Dr. Zachary Smith: Robotic spine surgery shortens hospital stays, improves precision

Robotics

Zachary Smith, MD, recently left Chicago's Northwestern Memorial Hospital to join the neurosurgery department and robotic spine surgery team at Oklahoma City-based OU Medicine.

Dr. Smith spoke to The Oklahoman about OU Medicine's new robotic spine surgery program. Three takeaways he shared:

1. On OU Medicine's approach to robotics: "You want to be somewhere that is excited about new techniques like robotic spine surgery. … We are lucky to have a department chair who wants OU Neurosurgery to be a national leader. It's exciting on the teaching level that our students get exposure to these new techniques."

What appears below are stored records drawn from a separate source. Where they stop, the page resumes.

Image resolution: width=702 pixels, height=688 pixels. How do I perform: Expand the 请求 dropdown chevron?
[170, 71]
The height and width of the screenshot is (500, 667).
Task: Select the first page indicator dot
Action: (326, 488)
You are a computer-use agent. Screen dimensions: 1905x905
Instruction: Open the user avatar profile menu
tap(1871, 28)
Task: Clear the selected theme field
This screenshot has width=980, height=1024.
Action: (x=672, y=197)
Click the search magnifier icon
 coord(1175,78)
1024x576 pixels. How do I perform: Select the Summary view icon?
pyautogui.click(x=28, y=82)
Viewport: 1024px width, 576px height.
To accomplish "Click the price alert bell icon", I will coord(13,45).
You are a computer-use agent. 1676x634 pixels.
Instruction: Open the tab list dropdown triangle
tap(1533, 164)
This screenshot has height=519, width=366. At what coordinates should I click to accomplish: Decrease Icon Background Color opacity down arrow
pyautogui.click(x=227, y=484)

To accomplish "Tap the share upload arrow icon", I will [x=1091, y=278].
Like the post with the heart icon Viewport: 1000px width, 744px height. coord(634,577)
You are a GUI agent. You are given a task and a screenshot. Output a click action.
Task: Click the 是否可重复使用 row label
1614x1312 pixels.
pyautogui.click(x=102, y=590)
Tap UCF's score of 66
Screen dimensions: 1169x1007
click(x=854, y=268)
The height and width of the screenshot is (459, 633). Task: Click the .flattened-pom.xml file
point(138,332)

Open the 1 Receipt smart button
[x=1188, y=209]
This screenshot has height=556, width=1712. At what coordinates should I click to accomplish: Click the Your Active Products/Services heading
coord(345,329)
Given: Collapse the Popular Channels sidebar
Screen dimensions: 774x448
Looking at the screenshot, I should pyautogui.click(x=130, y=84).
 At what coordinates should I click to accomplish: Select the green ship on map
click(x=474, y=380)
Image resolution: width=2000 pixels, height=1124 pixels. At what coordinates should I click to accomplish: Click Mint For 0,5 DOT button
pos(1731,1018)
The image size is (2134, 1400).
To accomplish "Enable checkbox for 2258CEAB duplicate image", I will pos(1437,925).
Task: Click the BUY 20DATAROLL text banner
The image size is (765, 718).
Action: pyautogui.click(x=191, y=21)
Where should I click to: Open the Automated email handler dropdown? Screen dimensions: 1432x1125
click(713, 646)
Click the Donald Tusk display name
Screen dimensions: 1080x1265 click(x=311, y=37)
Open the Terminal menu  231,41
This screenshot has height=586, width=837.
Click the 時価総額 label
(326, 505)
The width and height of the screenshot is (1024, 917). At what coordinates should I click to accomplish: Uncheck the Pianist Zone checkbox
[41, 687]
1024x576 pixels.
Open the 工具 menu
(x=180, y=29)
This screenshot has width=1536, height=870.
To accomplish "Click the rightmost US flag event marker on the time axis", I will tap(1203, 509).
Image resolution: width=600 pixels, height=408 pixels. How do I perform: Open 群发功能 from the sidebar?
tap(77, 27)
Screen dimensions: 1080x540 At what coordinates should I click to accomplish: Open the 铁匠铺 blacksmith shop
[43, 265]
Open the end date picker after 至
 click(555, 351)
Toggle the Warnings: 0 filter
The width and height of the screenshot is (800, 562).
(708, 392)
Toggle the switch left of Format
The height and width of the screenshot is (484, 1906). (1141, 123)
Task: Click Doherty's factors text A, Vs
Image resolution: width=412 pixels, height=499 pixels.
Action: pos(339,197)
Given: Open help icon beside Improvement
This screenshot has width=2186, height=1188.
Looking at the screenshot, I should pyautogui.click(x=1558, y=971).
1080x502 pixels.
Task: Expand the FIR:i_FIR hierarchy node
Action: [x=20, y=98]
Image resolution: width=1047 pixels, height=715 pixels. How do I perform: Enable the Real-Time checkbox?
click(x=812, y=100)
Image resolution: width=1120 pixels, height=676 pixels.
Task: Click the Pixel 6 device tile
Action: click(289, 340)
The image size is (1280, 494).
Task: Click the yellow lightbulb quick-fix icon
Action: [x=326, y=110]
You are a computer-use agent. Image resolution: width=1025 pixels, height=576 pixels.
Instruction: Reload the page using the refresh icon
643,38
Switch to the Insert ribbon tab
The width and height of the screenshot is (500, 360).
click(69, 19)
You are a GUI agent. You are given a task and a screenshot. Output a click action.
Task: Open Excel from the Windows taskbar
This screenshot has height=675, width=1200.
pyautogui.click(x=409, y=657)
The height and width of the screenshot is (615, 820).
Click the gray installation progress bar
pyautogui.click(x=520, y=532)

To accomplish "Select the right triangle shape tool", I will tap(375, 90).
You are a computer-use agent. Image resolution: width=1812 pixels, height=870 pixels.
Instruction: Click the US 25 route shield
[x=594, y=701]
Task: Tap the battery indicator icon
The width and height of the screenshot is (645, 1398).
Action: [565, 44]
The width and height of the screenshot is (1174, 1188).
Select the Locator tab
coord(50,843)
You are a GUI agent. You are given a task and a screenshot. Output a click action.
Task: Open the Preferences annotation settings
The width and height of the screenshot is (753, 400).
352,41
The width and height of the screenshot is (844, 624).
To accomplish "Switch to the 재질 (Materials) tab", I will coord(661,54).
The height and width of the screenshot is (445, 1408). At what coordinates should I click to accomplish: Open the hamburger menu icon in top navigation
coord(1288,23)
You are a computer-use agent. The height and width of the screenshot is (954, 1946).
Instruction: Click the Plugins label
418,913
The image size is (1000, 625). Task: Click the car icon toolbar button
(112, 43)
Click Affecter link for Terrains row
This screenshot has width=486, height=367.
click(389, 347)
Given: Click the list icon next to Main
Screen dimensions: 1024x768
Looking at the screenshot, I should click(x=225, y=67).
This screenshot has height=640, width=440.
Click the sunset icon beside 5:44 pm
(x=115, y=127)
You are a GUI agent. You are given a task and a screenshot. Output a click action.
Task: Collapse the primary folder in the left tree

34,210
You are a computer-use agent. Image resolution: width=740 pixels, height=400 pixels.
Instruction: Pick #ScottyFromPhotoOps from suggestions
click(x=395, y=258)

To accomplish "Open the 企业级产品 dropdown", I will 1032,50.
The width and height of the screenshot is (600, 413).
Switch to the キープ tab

2. On the concept of robotic spine surgery: "While the robot arm guides the surgeon, it does not touch the patient. You go through all the steps a surgeon would be doing without the robot. It just provides precision."

3. On the objective of robotics: "The goal is to make sure major surgeries don't lead to long hospital stays. Robotic spine surgery makes this even more achievable with less pain, fewer narcotics, reduced infection and a shorter hospital stay. … Minimally invasive procedures reduce recovery times. The goal of robotics is to make sure we have fewer complications."